### Problem
Repeat the entries starting with the line that contains "Where should I click to: Click" and going on through the line that contains "Looking at the", word for word, with the pictures left out.

### Exercise material
=======
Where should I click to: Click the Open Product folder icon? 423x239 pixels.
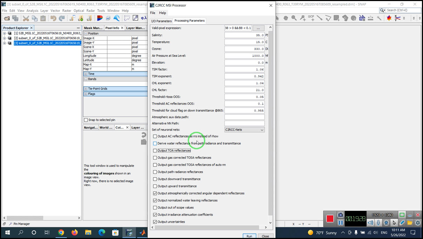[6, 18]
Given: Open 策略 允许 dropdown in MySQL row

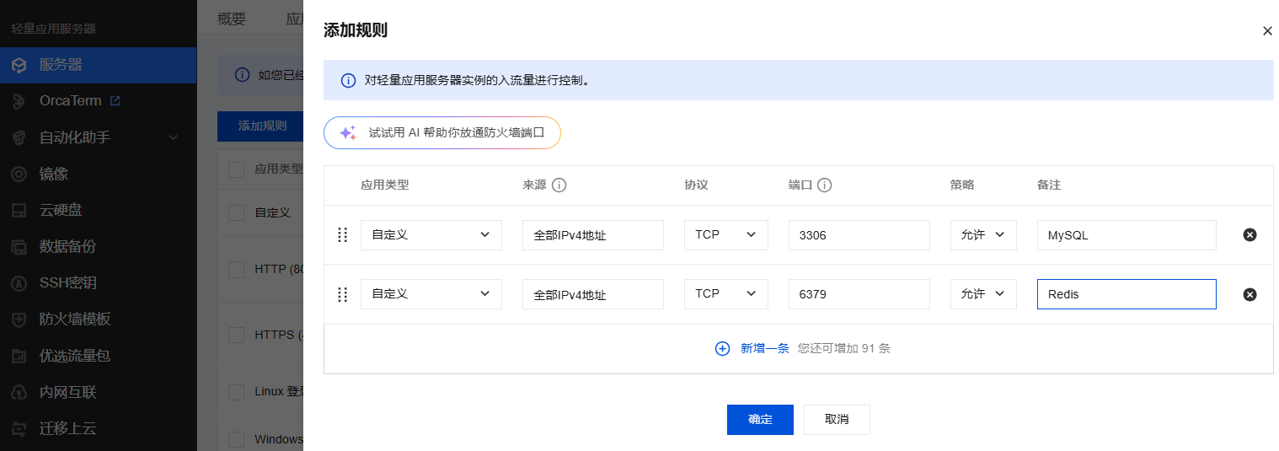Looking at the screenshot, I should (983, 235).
=======
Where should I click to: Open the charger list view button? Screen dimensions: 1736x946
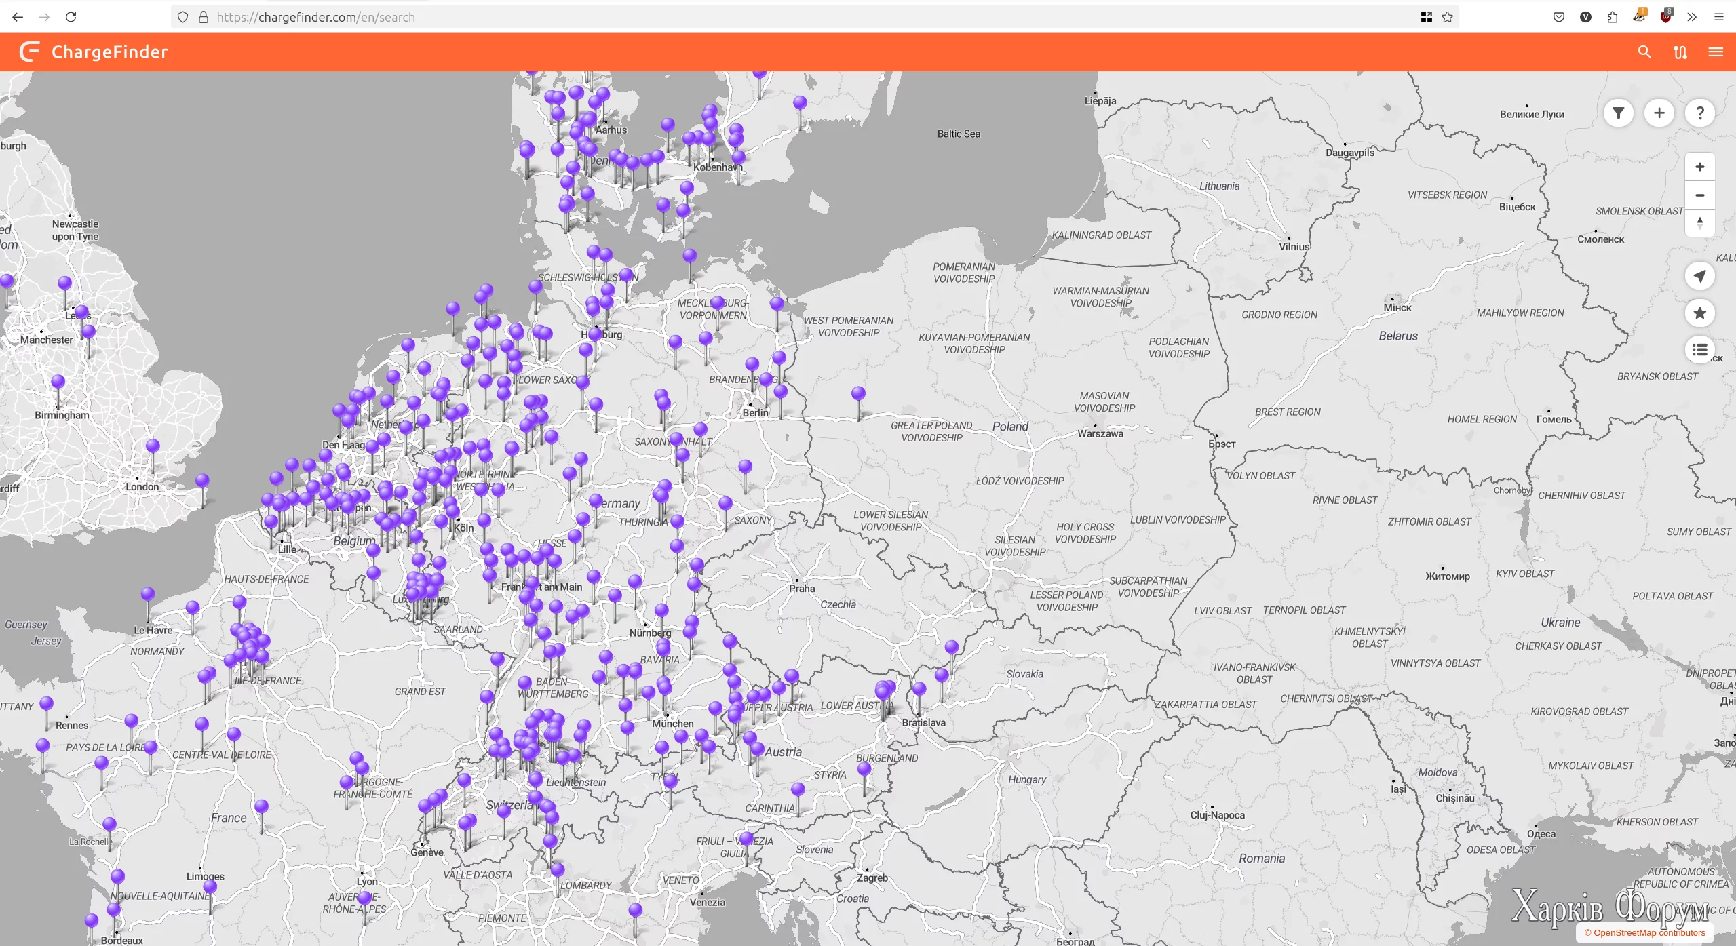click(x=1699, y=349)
=======
### Exercise output
Where should I click to: Click the Open Product folder icon? 423x239 pixels.
[6, 18]
Given: Open 策略 允许 dropdown in MySQL row

Looking at the screenshot, I should (983, 235).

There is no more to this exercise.